• [WHAT IS NEEDED]: Starting at the line that contains "Privacy (212, 1438)", copy every line to the end of the material below exactly, and omit the pictures.
** THE INPUT follows **
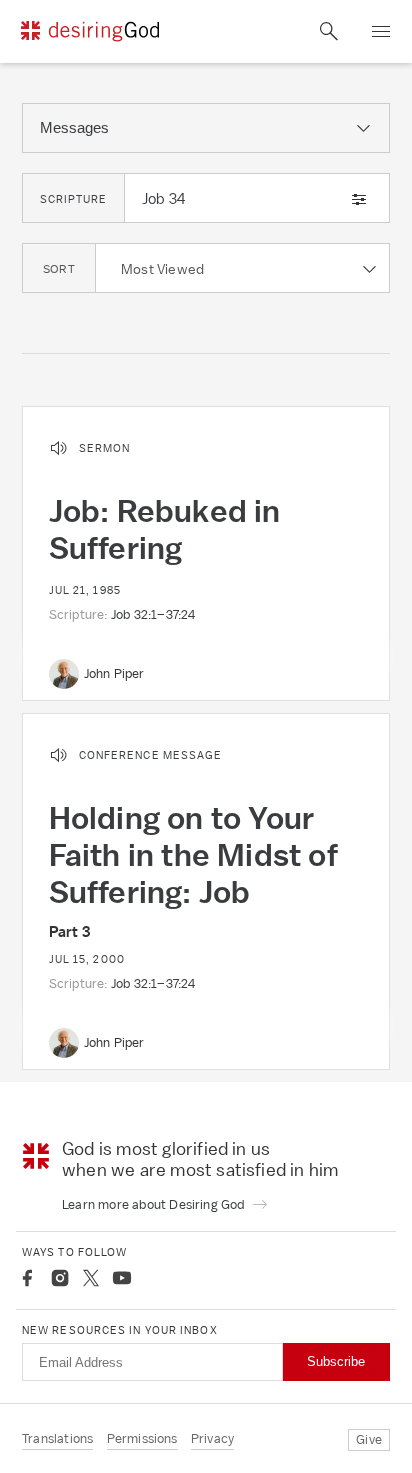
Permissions (142, 1438)
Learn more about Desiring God (155, 1204)
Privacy (212, 1438)
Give (369, 1439)
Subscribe (336, 1361)
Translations (57, 1438)
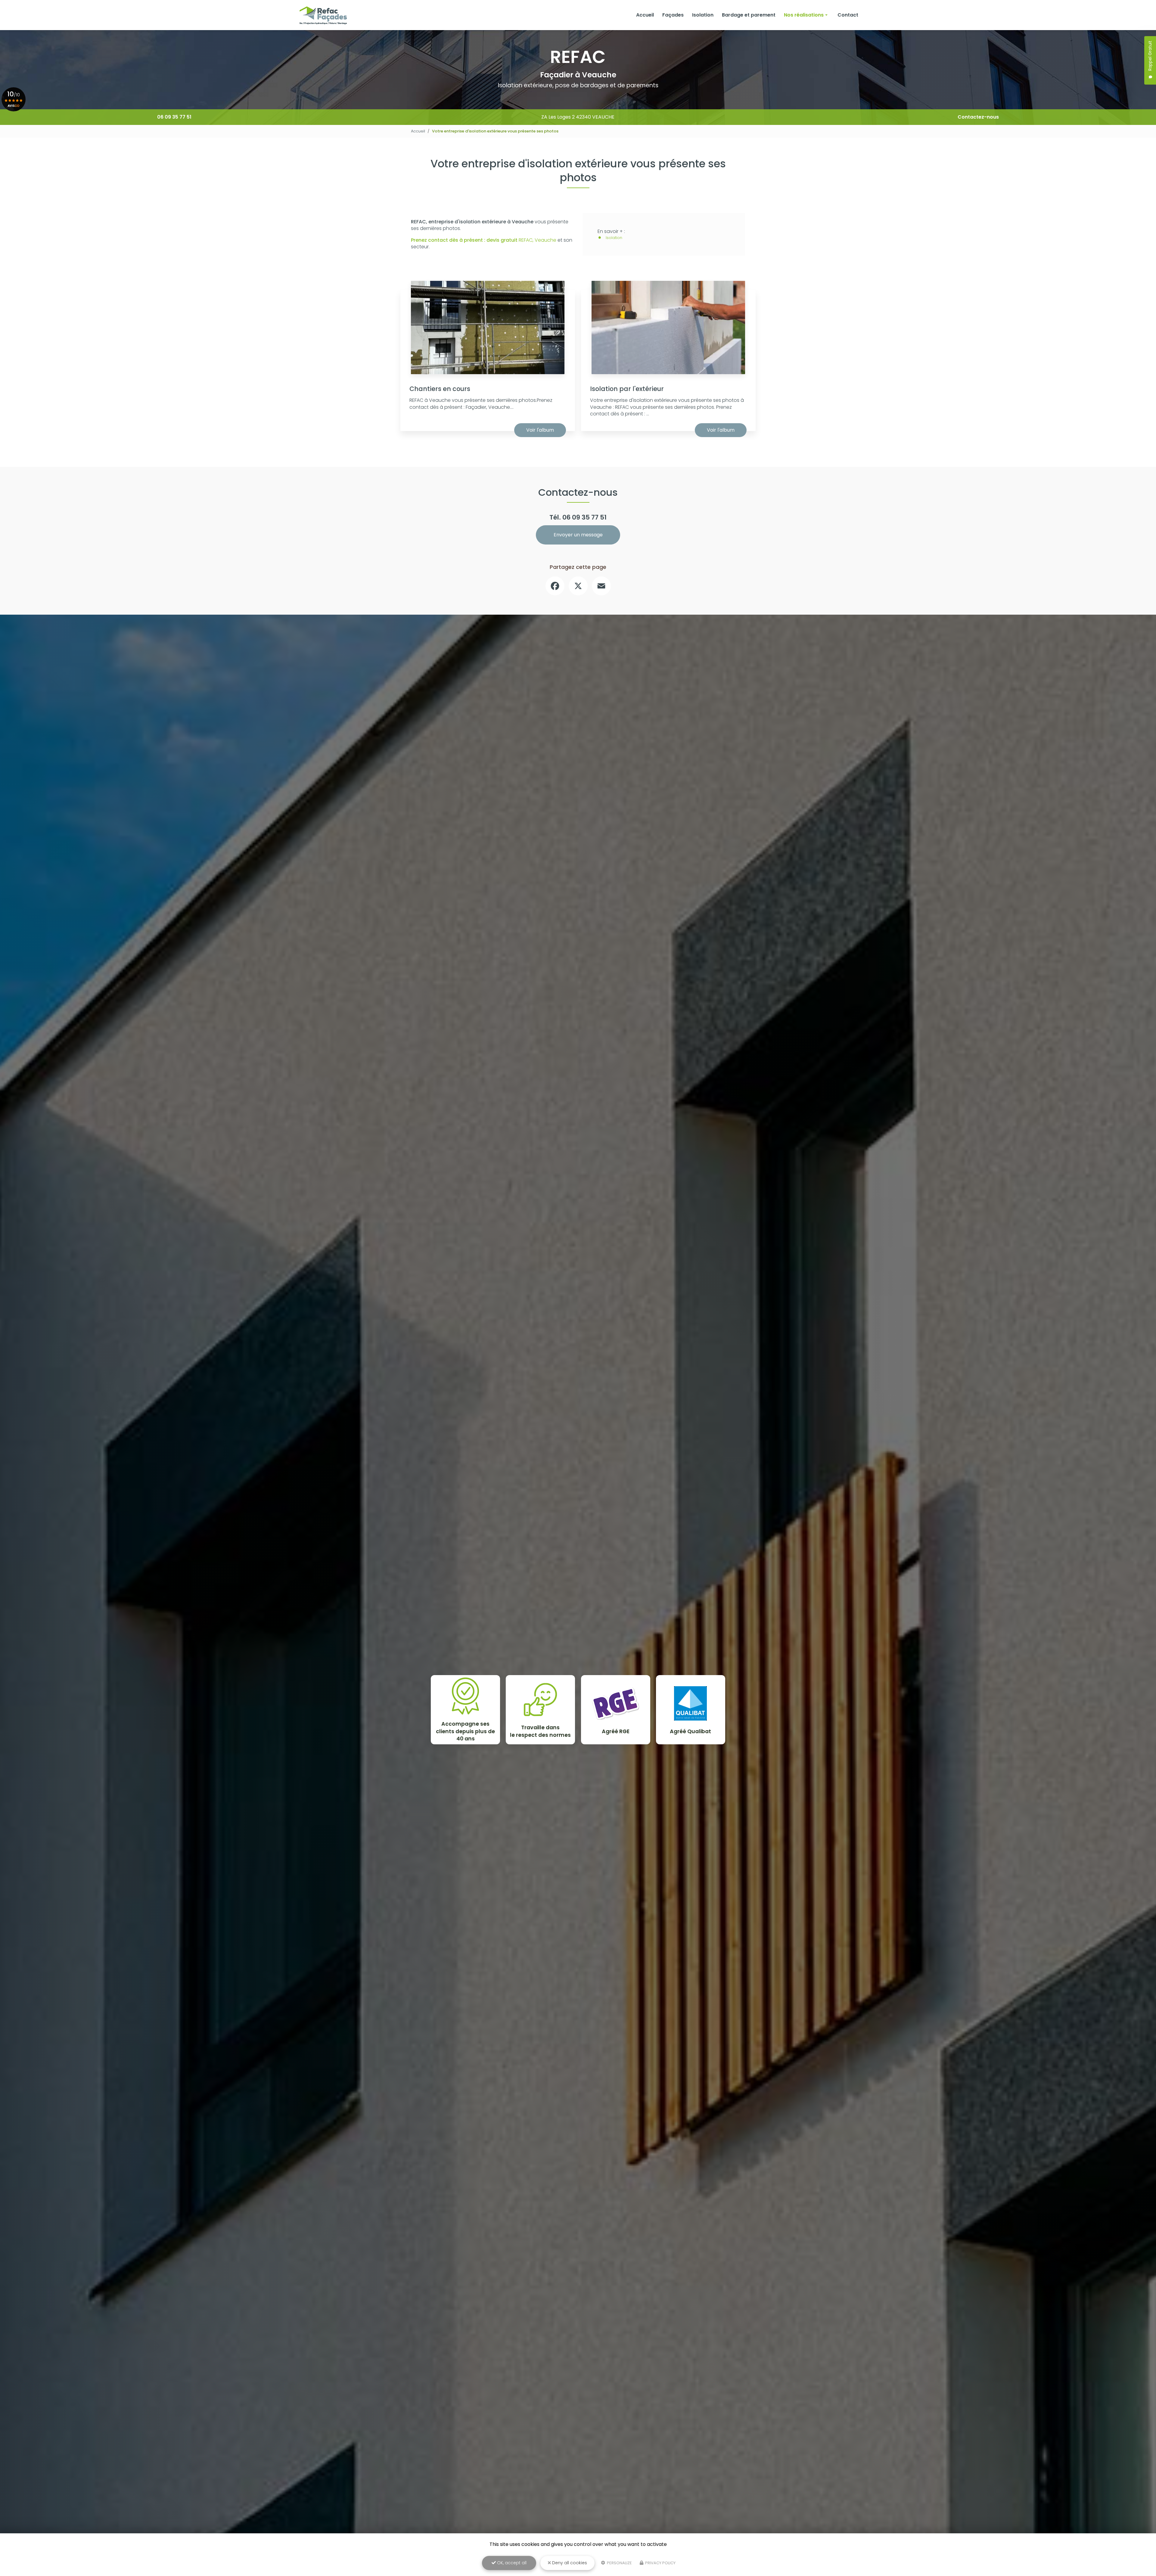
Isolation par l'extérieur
** End of THE INPUT **
• [TASK RESULT]:
Privacy (212, 1438)
Give (369, 1439)
Subscribe (336, 1361)
Translations (57, 1438)
Isolation par l'extérieur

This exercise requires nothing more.